**STUDY MATERIAL**

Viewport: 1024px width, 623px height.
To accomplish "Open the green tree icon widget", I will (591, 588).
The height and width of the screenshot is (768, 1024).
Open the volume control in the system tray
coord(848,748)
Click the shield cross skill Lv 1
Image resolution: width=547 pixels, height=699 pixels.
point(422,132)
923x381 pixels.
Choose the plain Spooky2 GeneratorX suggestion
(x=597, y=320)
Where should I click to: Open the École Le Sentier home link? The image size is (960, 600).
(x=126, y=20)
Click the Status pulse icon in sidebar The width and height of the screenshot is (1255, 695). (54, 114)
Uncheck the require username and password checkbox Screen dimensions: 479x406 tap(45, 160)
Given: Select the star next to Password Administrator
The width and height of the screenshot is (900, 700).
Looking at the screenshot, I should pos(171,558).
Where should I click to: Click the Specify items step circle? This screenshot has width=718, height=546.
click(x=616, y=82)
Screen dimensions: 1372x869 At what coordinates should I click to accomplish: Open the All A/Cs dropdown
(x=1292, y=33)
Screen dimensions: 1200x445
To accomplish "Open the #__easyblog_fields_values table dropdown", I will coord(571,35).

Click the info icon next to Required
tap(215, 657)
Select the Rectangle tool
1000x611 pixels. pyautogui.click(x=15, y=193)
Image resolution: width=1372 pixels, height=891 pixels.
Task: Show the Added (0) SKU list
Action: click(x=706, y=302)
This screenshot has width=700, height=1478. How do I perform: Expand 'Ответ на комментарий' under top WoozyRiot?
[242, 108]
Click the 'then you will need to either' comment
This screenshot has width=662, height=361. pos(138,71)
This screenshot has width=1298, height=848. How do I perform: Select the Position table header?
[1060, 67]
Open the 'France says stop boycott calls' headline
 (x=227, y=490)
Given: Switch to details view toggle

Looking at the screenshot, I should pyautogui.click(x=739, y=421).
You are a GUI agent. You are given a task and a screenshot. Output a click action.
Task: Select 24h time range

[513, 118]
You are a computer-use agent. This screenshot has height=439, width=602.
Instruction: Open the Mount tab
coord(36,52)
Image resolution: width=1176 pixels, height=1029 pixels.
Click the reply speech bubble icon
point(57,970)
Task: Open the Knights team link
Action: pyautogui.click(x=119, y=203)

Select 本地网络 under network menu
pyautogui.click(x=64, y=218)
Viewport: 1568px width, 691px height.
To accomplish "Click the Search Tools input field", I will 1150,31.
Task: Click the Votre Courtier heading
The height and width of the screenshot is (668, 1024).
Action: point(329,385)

**WHAT NEEDS TO BE DONE**
Send back every entry precisely as given.

**EXPECTED OUTPUT**
Viewport: 1024px width, 623px height.
To accomplish "Open the green tree icon widget", I will (591, 588).
The height and width of the screenshot is (768, 1024).
Open the volume control in the system tray
coord(848,748)
Click the shield cross skill Lv 1
Image resolution: width=547 pixels, height=699 pixels.
point(422,132)
923x381 pixels.
Choose the plain Spooky2 GeneratorX suggestion
(x=597, y=320)
Where should I click to: Open the École Le Sentier home link? The image size is (960, 600).
(x=126, y=20)
Click the Status pulse icon in sidebar The width and height of the screenshot is (1255, 695). (54, 114)
Uncheck the require username and password checkbox Screen dimensions: 479x406 tap(45, 160)
Given: Select the star next to Password Administrator
The width and height of the screenshot is (900, 700).
Looking at the screenshot, I should pos(171,558).
Where should I click to: Click the Specify items step circle? This screenshot has width=718, height=546.
click(x=616, y=82)
Screen dimensions: 1372x869 At what coordinates should I click to accomplish: Open the All A/Cs dropdown
(x=1292, y=33)
Screen dimensions: 1200x445
To accomplish "Open the #__easyblog_fields_values table dropdown", I will coord(571,35).

Click the info icon next to Required
tap(215, 657)
Select the Rectangle tool
1000x611 pixels. pyautogui.click(x=15, y=193)
Image resolution: width=1372 pixels, height=891 pixels.
Task: Show the Added (0) SKU list
Action: click(x=706, y=302)
This screenshot has width=700, height=1478. How do I perform: Expand 'Ответ на комментарий' under top WoozyRiot?
[242, 108]
Click the 'then you will need to either' comment
This screenshot has width=662, height=361. pos(138,71)
This screenshot has width=1298, height=848. How do I perform: Select the Position table header?
[1060, 67]
Open the 'France says stop boycott calls' headline
 (x=227, y=490)
Given: Switch to details view toggle

Looking at the screenshot, I should pyautogui.click(x=739, y=421).
You are a GUI agent. You are given a task and a screenshot. Output a click action.
Task: Select 24h time range

[513, 118]
You are a computer-use agent. This screenshot has height=439, width=602.
Instruction: Open the Mount tab
coord(36,52)
Image resolution: width=1176 pixels, height=1029 pixels.
Click the reply speech bubble icon
point(57,970)
Task: Open the Knights team link
Action: pyautogui.click(x=119, y=203)

Select 本地网络 under network menu
pyautogui.click(x=64, y=218)
Viewport: 1568px width, 691px height.
To accomplish "Click the Search Tools input field", I will 1150,31.
Task: Click the Votre Courtier heading
The height and width of the screenshot is (668, 1024).
Action: point(329,385)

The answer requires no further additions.